El tipo que debió haberse aplaudido


Juan era el mejor jugador que yo haya visto. A pesar de su evidente problema, jugaba como ninguno en el barrio. Tenía piernas de acero, combinadas con pies de bailarina; esa fuerza y habilidad eran la envidia de los reyes de la gambeta. Entre todos ellos, el rey era Juan. Su talento rompió el protocolo de la lástima; dejó de causar impresión su aspecto ante la evidencia mayor de los goles antológicos.
Las canchas empolvadas ante los pisoteos no levantaban tierra cuando él iba con la pelota al pie, desafiando el absurdo de jugar sin brazos. El manco Juan era un artista que mantenía el equilibrio siempre, a pesar de las patadas y empujones.
El atrevido y elegante jugador, un día se cansó.
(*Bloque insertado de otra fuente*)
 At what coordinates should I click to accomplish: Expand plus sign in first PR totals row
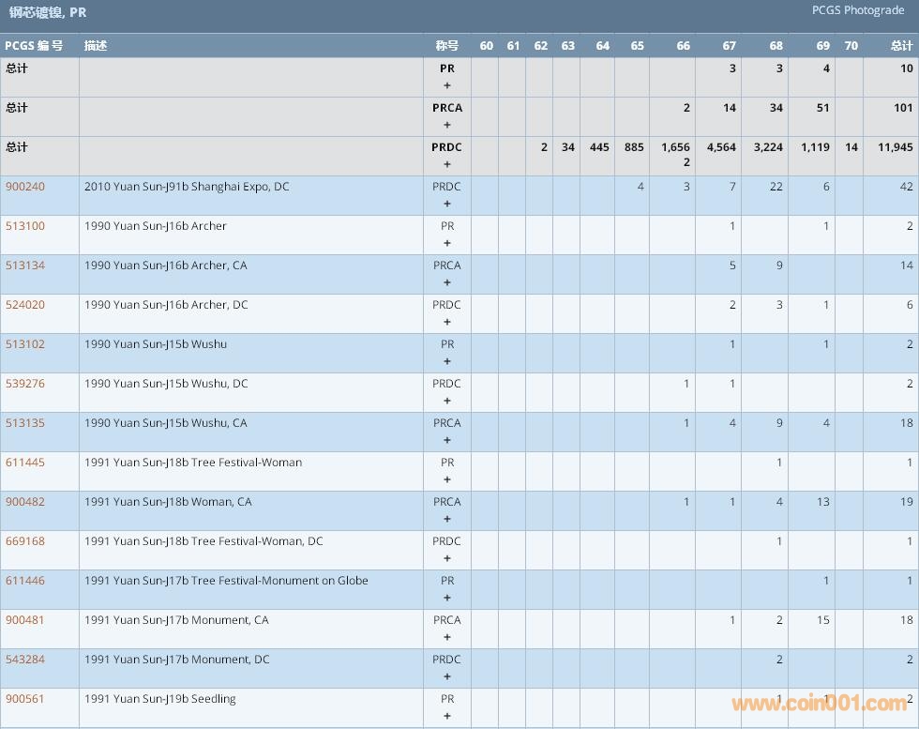(447, 85)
No quiso más, Juan. Fue, quizás, en su mejor momento futbolístico. Ese hombre volaba en la carrera y hacía goles que arrancaban aplausos de los más efusivos.
No alcanzaba.
Juan lloró el día que lo anunció. Y apenas esbozó una explicación con tan pocas palabras que, paradójicamente podían contarse con los dedos de las manos. Sin embargo, la contundencia de la frase desalentó cualquier intento por convencerlo de lo contrario.
Tenía razón; Juan había entendido lo que era jugar al fútbol.
No hay más goles de él, desde aquel día imborrable. Recuerdo su voz y la estampa firme de la tristeza, que arrastraba una sentencia: el dolor es inevitable; el sufrimiento, opcional. Lo dijo Juan, como se lo dejó decir la angustia:
—Me cansé de hacer goles y no poder abrazar a mis compañeros.